Closed sdalezman closed 4 years ago
There certainly is logic in the SDK to retry after stream connection failures, and it is not supposed to ever give up retrying (unless it gets a server response that specifically says the SDK key is invalid, which wouldn't have been the case here). There is backoff logic so the retries will be delayed by progressively longer intervals, but the retry interval should never be longer than 30 seconds. None of this logic was intentionally changed in Go SDK 5.0, and there is test coverage of retry scenarios but it's possible that the coverage has missed some edge case; we'll investigate. We do maintain long-running test app instances to catch exactly this sort of instability, and we have not seen the test apps fail to reconnect after a known service outage.
To your other point, about existing flag data being "wiped out of the SDK" (I assume that when you wrote "Expected behavior: existing flags are now wiped out of the SDK", that was a typo and you meant the expected behavior is that they're not wiped out)— the failure of a stream connection is not supposed to ever cause any data in the SDK to be purged, and I can't see a mechanism for it to do so. The flag data store is only modified when the SDK receives an update from the LaunchDarkly stream; if the stream isn't working, it receives no updates and the data store is unchanged.

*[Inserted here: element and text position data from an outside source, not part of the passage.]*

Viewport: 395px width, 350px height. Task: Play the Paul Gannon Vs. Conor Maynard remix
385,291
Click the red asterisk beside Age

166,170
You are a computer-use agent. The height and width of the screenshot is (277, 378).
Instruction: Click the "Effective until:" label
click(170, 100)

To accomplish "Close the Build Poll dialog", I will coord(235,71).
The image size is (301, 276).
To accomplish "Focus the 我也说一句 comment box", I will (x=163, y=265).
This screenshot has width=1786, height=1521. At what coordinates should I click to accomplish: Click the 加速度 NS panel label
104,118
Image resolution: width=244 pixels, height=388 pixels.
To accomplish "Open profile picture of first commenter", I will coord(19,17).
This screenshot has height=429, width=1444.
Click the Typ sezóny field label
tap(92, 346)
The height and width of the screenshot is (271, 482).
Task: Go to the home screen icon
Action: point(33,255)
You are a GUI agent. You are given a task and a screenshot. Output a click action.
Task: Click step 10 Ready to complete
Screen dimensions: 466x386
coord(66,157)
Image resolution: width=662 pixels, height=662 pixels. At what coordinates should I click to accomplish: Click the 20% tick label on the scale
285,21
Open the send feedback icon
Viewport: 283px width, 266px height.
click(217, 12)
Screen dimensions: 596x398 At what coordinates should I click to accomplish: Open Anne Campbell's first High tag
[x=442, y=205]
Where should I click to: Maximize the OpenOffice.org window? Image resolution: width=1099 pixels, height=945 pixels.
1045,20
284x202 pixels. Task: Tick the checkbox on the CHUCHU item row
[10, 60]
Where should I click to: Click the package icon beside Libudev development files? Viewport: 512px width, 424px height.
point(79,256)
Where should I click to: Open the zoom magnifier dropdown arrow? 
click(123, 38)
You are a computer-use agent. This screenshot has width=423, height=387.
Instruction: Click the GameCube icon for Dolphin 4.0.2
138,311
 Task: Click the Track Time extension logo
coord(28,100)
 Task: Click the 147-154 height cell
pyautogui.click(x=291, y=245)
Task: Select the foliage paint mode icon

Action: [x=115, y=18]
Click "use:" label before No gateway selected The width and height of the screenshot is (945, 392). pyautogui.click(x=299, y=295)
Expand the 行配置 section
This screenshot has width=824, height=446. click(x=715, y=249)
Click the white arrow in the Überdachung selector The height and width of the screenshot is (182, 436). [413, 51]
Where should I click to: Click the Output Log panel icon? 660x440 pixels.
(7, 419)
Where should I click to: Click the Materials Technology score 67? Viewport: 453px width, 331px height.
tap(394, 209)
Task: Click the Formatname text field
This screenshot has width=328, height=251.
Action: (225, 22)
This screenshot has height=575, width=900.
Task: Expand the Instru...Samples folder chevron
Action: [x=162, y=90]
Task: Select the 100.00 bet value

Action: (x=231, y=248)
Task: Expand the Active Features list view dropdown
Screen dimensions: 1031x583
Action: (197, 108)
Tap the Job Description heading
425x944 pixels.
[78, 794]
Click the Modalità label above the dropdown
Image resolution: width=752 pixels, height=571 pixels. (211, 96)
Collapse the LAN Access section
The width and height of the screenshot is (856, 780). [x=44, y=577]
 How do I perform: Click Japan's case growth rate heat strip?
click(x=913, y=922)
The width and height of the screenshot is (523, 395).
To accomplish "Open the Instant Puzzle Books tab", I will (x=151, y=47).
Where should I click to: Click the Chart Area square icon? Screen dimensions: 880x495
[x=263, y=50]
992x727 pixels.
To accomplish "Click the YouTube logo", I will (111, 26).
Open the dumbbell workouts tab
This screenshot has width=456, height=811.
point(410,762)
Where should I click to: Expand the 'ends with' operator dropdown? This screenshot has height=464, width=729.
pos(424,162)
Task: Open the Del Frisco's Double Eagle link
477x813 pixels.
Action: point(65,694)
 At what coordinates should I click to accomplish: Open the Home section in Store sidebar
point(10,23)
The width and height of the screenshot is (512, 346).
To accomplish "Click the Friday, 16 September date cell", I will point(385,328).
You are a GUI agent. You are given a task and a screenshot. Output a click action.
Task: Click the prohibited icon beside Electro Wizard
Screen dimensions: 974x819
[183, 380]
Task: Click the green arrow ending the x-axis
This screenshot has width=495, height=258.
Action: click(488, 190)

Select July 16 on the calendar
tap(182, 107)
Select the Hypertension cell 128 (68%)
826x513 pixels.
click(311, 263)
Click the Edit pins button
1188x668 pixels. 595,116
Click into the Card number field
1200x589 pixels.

If you're using a database such as Redis for the data store, and you've configured it with a finite cache TTL, then once the TTL expires, the flag data in the in-memory cache does get discarded— but that just means it will reread the last known data from Redis. In that scenario, if Redis were not working at that point, then it would indeed behave as if the flag didn't exist and it would return default values for evaluations. But that has nothing to do with whether the stream is active or not. So, regardless of whether you're using a database or not, the behavior you're describing is mysterious.
Can I assume that there was no other ERROR- or WARN-level log output from the SDK besides the message you quoted?
Hi @eli-darkly - we're not currently using a data store backed engine, however, that has never caused an issue for us before. Do you recommend that we set up the redis check instead of relying on in memory checks?
Yes it was a type and I meant to say they should not be wiped out.
I'm still fairly convinced this is as the sdk level rather than the LD level because we have other versions of the sdk running that never had these issues, but have been seeing it with v5.
There were a bunch more warn + errors but that seemed the most pertinent from the issue that we saw. Happy to share it directly if you want to shoot me an email - shlomo at intello.io
we're not currently using a data store backed engine, however, that has never caused an issue for us before. Do you recommend that we set up the redis check instead of relying on in memory checks?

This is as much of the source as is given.